Kathmandu, Patan, Bhaktapur
19.10.2018 - 23.10.2018
Kathmandu Valley is a place praised by many. Some love it for its temples, spiritual atmosphere and calm, others enjoy hiking, historical buildings sightseeing or shops. People from all around the world arrive to Kathmandu to enjoy healing powers of spa treatments, yoga and meditation. In total, we spent 11 days in Kathmandu and still we would be delighted to be back one day to this unique place. Apart from backpacker Disneyland of Thamel district, Kathmandu hosts plethorea of sights to see.
First we visited Swayambhunath Temple, also known as Monkey Temple. A mix between Buddhist and Hindu Temple on the hill overlooking Kathmandu Valley surprised us with its solemn and peaceful atmosphere. Despite political unrest, religion is never a subject of conflict in Nepal. Hindu and Buddhist coexist peacefully in the same territory for multiple hundreds of years. In the temple itself, one needs to be careful with monkeys which are ready to snap your water bottle or camera in an instant.
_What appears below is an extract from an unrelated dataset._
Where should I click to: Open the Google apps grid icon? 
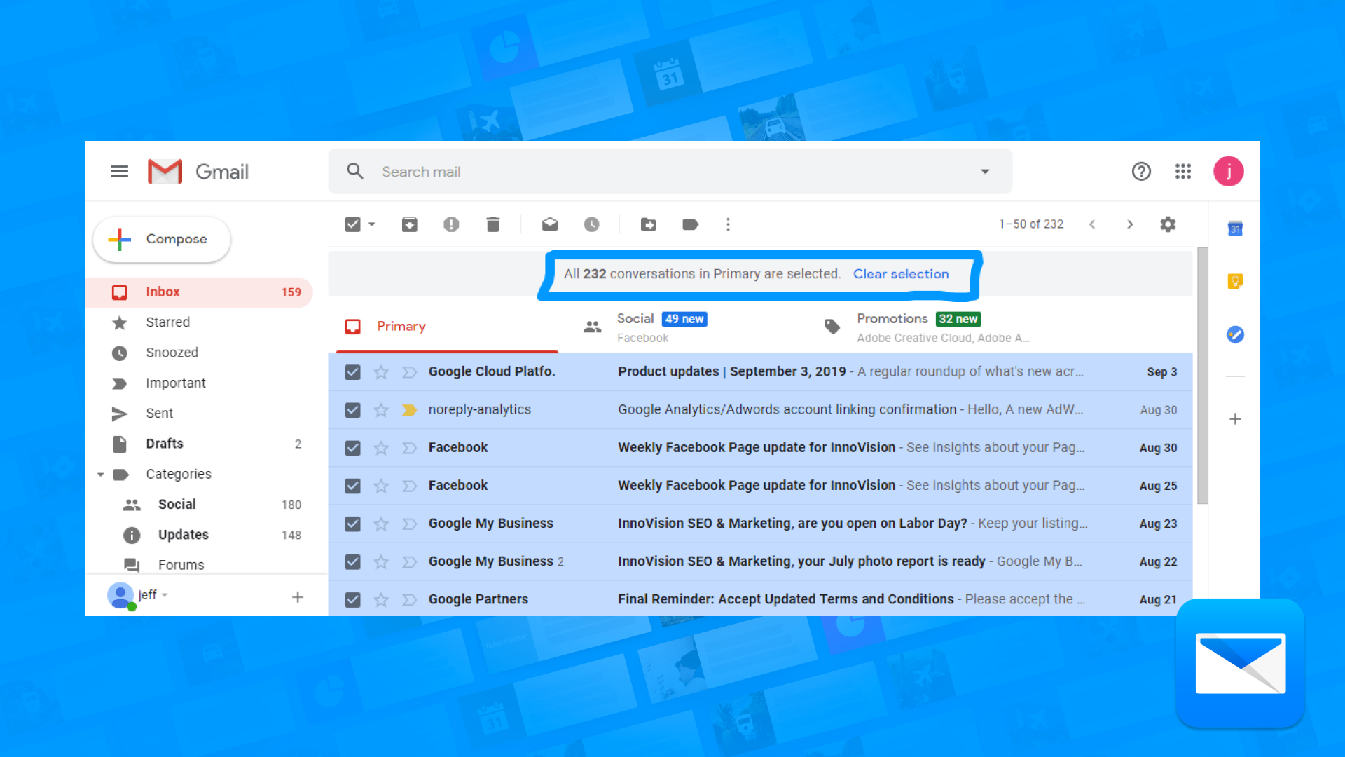tap(1183, 172)
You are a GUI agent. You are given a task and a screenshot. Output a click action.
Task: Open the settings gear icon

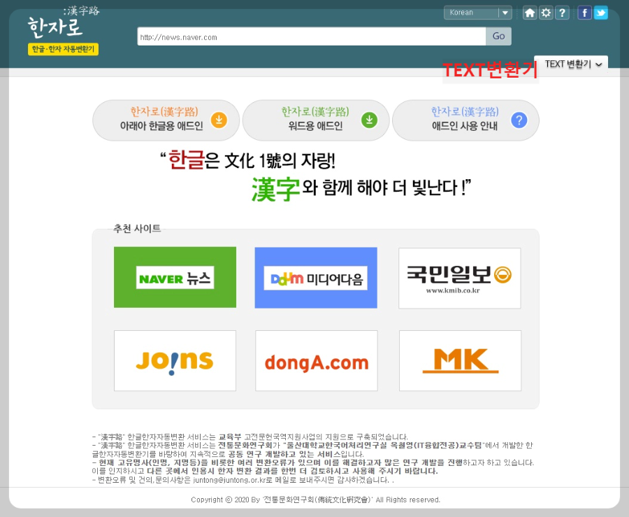[546, 13]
Another interesting place was Boudhanath Stupa, called Boudha by locals. This white enormous stupa is a place of pilgrimages and worship for Tibetan Buddhists. It is also a center of refugees from Tibet and monks. The sound of mantras and Buddhist incantations permeates the air. Believers circumnavigate Boudha clockwise, making a wish every time they turn the praying wheel. It is a place where everybody could achieve englightment thanks to bestowed merits and blessing, the poor and rich, the religious and non-religious, devoted or not.
In the evening, we visited the Hindu Pashupatinath Temple, a very important place for all Hindu living in Kathmandu. Its located at the banks of Bagmati River and dedicated to Lord Pashupatinath, the national deity of Nepal. The temple was extremely interesting and moving as it is a place where Hindu cremate their relatives and throw their ashes into the Bagmati River. In terms of significance, this temple is compared to Varanasi in India and is its local representation. Witnessing several funerals provides meaningful insight into the circle of life and death. After the body is wrapped in shroud, relatives pay the last goodbye and the ritual starts. The body is set on fire, with wood or straw intensifying the burn. Once only ashes are left, a temple boy swipes all ashes into the river.
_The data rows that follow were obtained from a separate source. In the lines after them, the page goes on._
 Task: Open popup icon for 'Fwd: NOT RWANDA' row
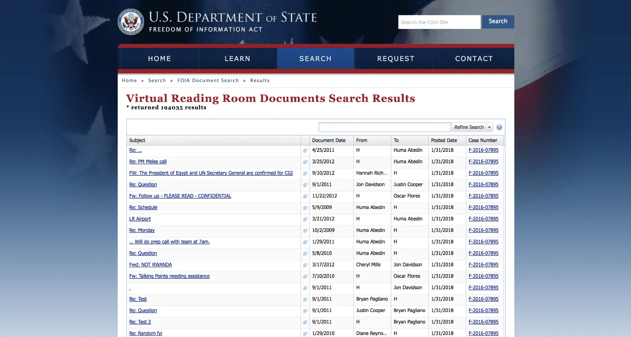[x=305, y=265]
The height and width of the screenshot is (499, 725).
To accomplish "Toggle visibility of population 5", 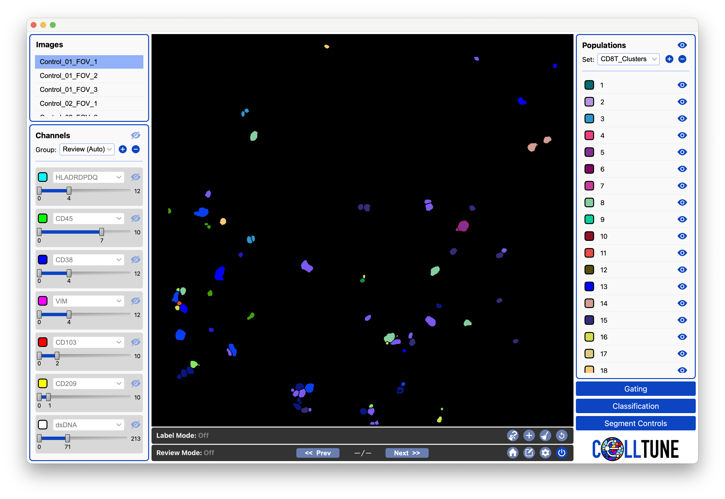I will [x=682, y=152].
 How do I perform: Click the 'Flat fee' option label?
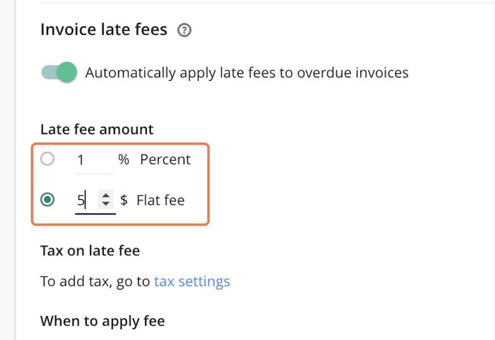click(x=161, y=200)
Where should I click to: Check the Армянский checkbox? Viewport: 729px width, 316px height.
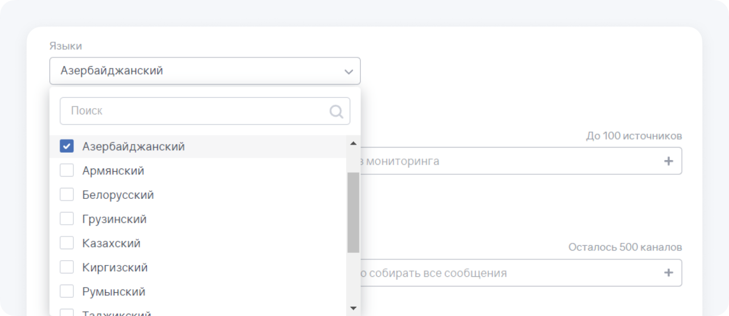pyautogui.click(x=67, y=171)
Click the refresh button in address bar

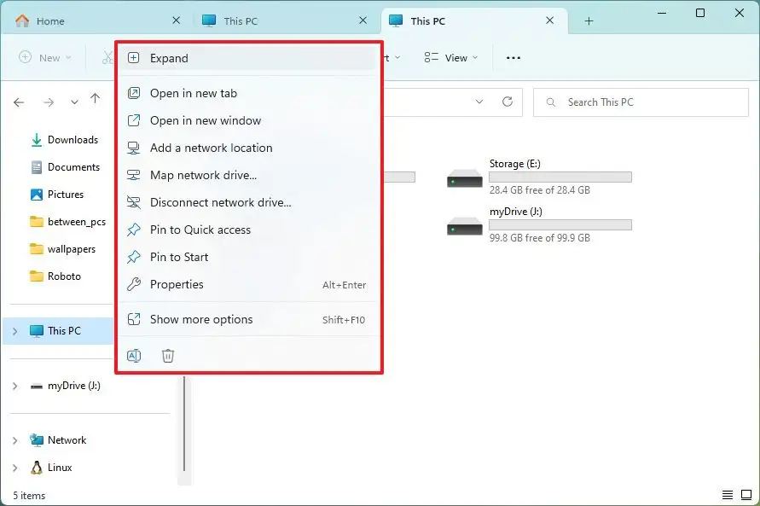[x=508, y=102]
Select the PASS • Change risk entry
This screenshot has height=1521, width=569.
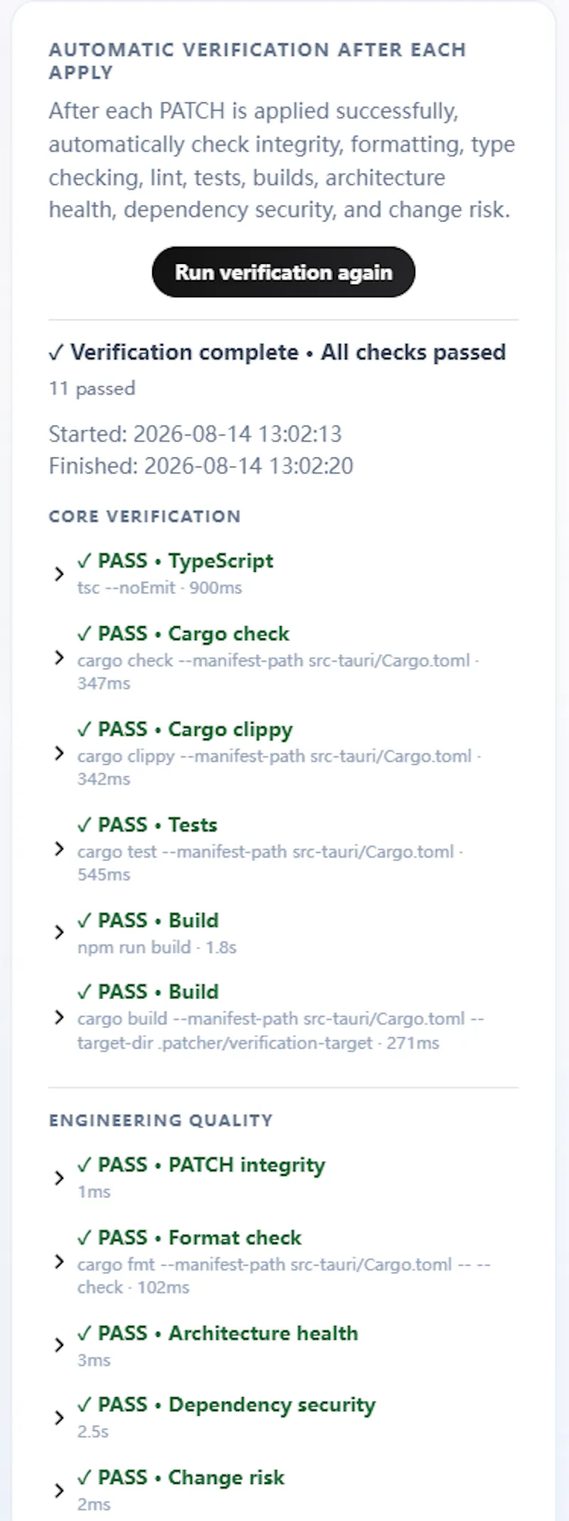pos(284,1490)
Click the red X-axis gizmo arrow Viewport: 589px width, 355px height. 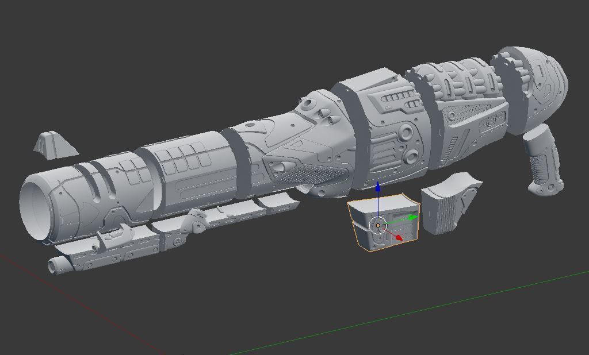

We have also seen an interesting custom of floating small candles on lotus leaves down the river, which we assume was a way to remember about deceased relatives. One boy picked up this “boat” and started playing with it on the river bank.
Kathmandu Valley is full of ancient cities, towns, hills, villages and settlements. Out of many, we have decided to visit two: Patan and Bhaktapur. Patan is a sister city of Kathmandu, much less destroyed in the 2015 earthquake. We visited the beautiful Patan Durbar Square and also watched the photo exhibition dedicated to women who fought for democracy in Nepal.
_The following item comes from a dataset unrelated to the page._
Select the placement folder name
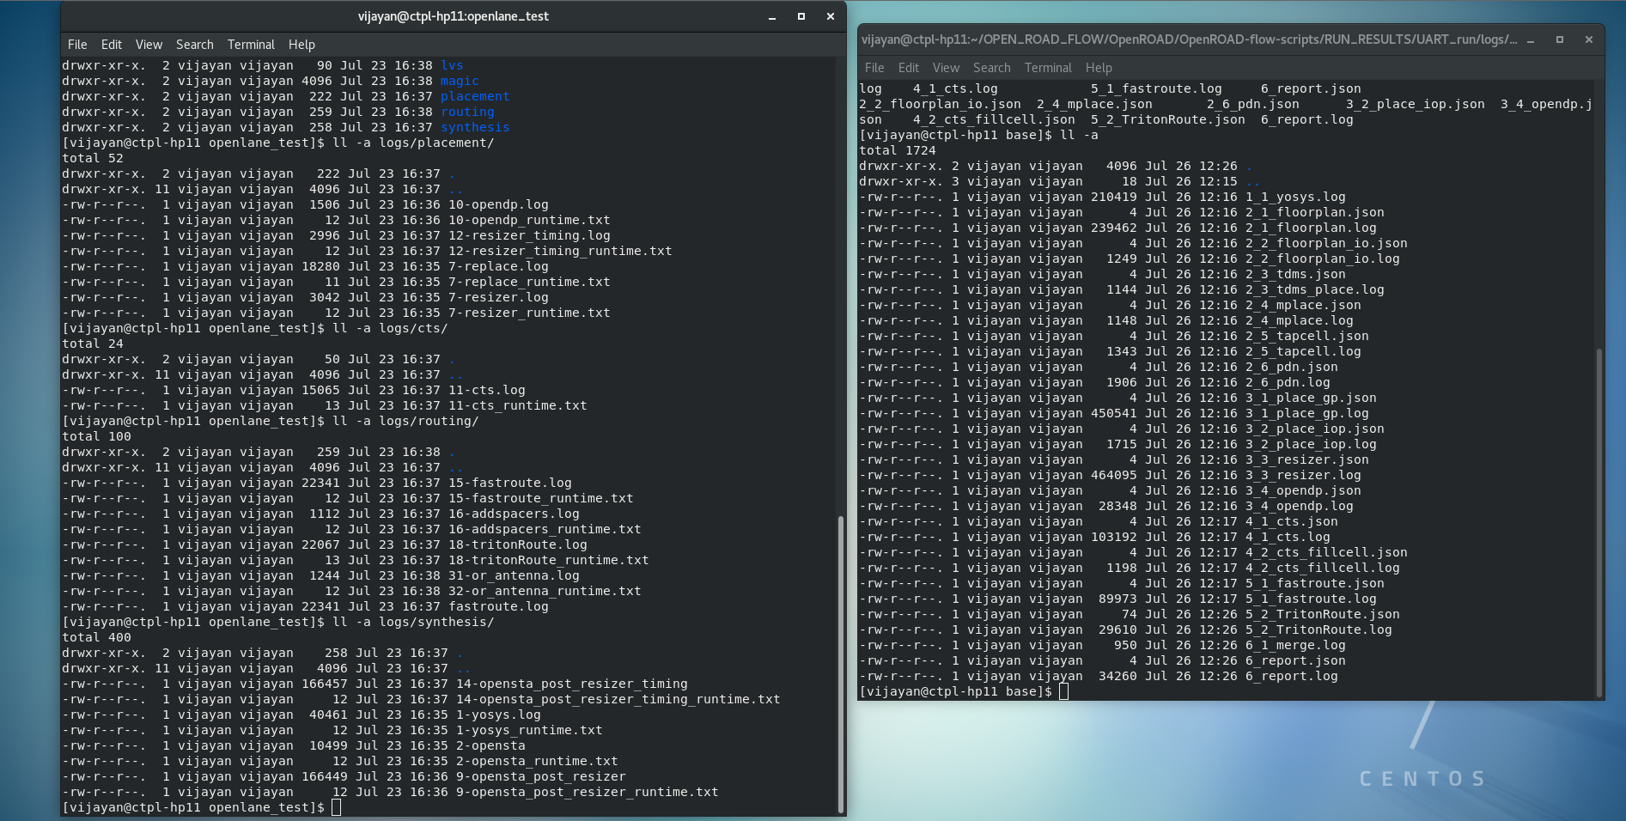The height and width of the screenshot is (821, 1626). pos(474,96)
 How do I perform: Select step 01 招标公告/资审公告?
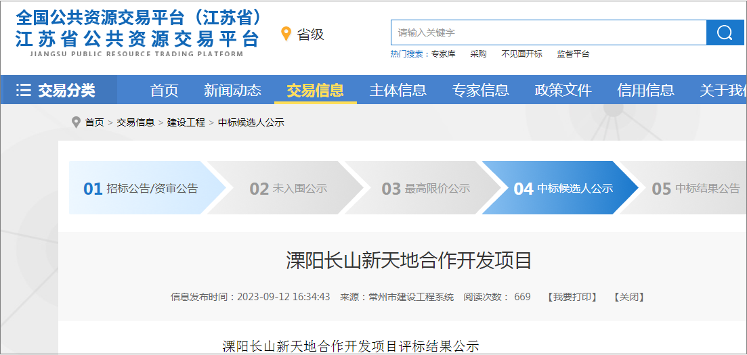[141, 188]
Out of the three cities, Bhaktapur has the most preserved old town. Its center street and lanes are out of limits for motorized traffic and almost untouched by the 2015 earthquake. Bhaktapur’s most famous sights include the Golden Gate of the former palace, with fabulous wood carvings at the archway, and Nyataponla Temple. Its five-storied building is dedicated to the Hindu Goddess of female force and creativity – Siddhi Laxmi. Apart from beautiful historical buildings, strolling around Bhaktapur gave us insight into the daily life of its inhabitants. We have seen many women threshing rice and other grains after recent harvest.
Overall, we were very pleased with our stay in the Kathmandu Valley. Mild temperatures, wonderful variety of food and leisure activities made for a good relaxation after the two hikes we completed earlier.